[MATERIALS PROVIDED]
* * * * * * * * *

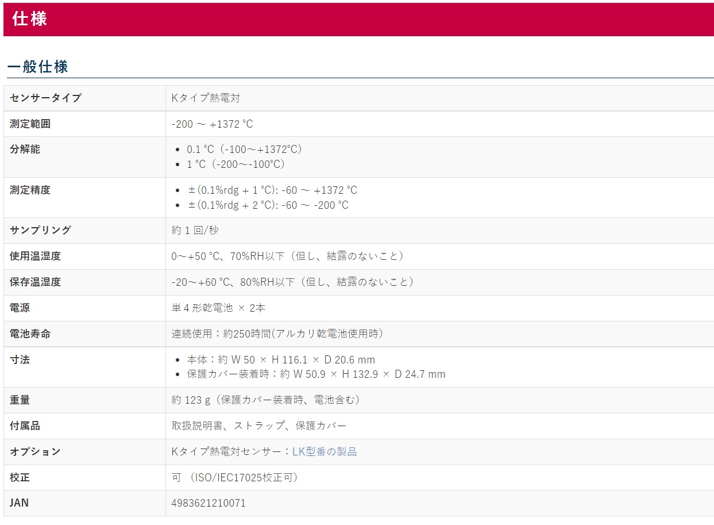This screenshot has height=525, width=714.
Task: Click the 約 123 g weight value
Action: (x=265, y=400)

* * * * * * * * *

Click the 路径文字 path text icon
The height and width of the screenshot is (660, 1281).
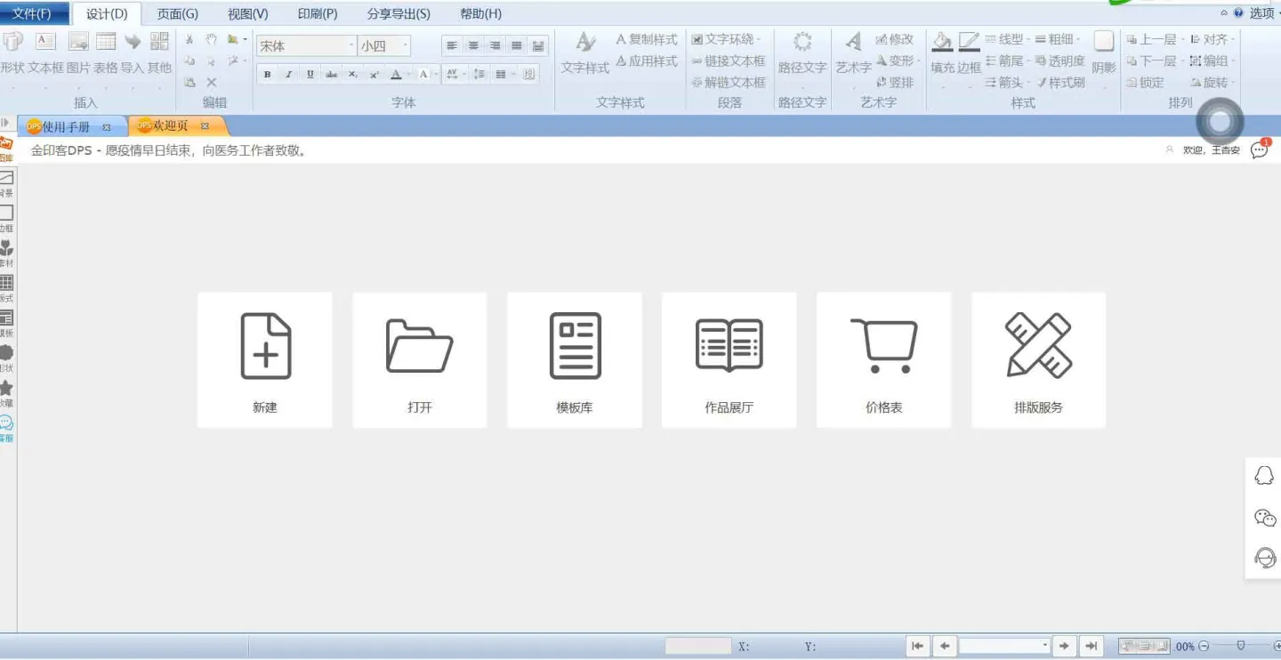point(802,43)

* * * * * * * * *

Return every line of the data exactly, from the line containing "This screenshot has height=525, width=714." down to the line containing "Action: (x=265, y=400)", with both end lines included. Omit the pictures from the answer.

This screenshot has height=525, width=714.
Task: Click the 約 123 g weight value
Action: (x=265, y=400)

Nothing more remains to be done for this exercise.